La sombra es una adaptación de los seres que nos antecedieron en esto de existir – y que la práctica totalidad de organismos y elementos terrestres mimetizaron. Surgió antes de la primera glaciación, cuando el clima era una continuidad de sol y hervores – hay paleontólogos y astrónomos que afirman que la tierra boyaba de tal manera que parecía encontrarse bajo un día perpetuo; y que lo hacía en una órbita que se aceleraba en su parte más alejada del sol (apenas dos semanas le llevaba recorrer tal parte de la elipsis, según cálculos recientes) y se ralentizaba en la parte más cercana y fervorosa del astro (unos tres años y siete meses de tránsito, según los mismos cómputos, realizados en el Instituto de Tecnología de California – utilizando su red inalámbrica, en realidad).

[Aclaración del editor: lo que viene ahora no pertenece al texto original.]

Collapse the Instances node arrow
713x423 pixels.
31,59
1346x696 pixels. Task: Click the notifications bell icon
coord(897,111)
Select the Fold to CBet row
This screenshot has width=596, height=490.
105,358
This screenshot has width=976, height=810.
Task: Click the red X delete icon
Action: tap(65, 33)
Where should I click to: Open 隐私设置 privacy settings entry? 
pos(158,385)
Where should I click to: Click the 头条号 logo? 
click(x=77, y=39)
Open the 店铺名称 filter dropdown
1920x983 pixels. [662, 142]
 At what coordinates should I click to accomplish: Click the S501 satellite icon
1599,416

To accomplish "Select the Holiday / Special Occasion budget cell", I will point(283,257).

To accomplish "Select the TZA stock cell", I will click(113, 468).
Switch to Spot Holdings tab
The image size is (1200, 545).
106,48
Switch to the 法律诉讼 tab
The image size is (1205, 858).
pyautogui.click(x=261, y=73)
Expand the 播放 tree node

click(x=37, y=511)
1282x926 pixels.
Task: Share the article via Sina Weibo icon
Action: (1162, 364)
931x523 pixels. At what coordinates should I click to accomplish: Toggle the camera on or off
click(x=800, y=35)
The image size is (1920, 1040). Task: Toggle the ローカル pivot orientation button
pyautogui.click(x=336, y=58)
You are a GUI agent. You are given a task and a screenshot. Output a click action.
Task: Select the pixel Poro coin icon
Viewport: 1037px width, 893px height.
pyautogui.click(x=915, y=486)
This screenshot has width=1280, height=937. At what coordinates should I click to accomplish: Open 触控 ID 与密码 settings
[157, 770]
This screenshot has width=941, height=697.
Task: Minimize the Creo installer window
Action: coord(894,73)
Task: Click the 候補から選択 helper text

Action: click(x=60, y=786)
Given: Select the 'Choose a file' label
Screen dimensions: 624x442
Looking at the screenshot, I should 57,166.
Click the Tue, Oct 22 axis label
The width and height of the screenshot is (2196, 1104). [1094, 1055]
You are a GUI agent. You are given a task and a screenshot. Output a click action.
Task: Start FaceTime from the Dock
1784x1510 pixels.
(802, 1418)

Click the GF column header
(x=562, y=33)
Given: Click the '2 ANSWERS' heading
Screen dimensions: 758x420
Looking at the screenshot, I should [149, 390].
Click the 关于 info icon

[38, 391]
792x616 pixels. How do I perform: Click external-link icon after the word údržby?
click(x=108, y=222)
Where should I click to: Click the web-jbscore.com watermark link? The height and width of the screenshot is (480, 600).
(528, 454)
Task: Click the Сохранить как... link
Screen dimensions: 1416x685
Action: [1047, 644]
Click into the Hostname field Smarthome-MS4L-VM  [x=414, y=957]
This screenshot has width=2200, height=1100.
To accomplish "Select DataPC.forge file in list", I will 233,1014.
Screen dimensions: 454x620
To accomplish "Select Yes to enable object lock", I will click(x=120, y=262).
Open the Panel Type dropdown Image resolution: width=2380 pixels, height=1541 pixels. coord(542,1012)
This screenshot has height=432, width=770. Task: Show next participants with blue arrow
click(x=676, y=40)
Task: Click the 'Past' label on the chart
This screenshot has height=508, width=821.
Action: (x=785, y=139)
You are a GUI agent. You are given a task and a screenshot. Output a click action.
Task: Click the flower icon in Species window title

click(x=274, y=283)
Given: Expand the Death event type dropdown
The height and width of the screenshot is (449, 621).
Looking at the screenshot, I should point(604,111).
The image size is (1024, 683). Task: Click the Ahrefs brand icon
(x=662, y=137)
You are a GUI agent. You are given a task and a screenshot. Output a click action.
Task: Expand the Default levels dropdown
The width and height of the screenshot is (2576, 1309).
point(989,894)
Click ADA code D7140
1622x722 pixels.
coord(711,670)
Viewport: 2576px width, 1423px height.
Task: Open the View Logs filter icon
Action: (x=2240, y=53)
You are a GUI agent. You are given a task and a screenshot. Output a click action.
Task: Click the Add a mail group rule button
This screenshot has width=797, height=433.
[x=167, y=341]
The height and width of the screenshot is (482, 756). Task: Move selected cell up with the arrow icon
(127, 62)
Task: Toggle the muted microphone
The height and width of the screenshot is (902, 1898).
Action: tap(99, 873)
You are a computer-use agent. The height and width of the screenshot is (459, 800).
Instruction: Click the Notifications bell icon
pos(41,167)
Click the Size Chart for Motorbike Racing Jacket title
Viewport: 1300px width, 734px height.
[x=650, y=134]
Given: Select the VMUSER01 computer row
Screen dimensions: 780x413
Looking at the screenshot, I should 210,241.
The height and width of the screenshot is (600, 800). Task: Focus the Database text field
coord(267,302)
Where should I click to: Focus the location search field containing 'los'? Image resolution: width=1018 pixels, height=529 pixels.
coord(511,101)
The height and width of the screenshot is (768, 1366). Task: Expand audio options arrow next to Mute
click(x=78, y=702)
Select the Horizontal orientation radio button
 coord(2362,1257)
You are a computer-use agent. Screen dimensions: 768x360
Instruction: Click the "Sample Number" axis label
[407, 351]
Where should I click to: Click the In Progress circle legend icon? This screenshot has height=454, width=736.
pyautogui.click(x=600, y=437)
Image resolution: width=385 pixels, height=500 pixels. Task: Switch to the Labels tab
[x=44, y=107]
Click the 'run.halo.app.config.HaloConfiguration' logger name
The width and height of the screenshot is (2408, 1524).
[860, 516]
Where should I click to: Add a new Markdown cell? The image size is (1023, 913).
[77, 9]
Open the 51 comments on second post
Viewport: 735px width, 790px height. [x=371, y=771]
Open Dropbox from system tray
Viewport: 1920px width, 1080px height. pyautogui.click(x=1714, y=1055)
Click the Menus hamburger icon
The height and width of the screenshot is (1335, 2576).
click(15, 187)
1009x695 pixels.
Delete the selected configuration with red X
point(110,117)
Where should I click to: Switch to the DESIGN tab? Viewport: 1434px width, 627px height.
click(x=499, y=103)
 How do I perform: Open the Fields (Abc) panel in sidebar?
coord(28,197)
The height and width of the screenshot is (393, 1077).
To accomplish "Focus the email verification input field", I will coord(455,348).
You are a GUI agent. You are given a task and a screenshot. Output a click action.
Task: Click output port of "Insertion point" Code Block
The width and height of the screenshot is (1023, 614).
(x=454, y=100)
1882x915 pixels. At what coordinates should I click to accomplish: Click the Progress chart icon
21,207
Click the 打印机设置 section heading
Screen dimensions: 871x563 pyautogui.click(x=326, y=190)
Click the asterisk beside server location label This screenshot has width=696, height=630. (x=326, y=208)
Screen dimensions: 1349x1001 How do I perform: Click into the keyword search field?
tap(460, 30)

En tales condiciones, la producción de nubes era prácticamente nula (algún jirón suelto y desgarbado – que, por lo demás, solía ser alguna exhalación volcánica), de manera que para atemperar esa luz inclemente, el organismo de aquellos ancestros ideó una estrategia: el propio cuerpo haría de pantalla a unas extensiones capilares que habrían de salir de la zona plantar y que, como pseudópodos o raíces, se esparcirían por el suelo tomando la forma del cuerpo que, de tal manera, las protegería de manera que pudieran enfriar, aunque sólo fuese en unas décimas, la temperatura de la sangre – lo suficiente para asegurar la supervivencia.
Más adelante, y a pesar de la estabilización del patrón de rotación y traslación de la tierra, y los consecuentes cambios en el clima, la sombra persistió: era ya una parte de la existencia (entonces, una mera proyección de la silueta), que además servía con fines de orientación en el día – incluso sobrevivió al advenimiento de las brújulas, relojes y demás artilugios de medición y ubicación, y a la luz artificial.
Así, hoy es una compañera inestimable de medrosos que deben surcar inhóspitas calles mal iluminadas, de pánfilos con aires de fotógrafos singulares y de artistas de amables engaños chinescos.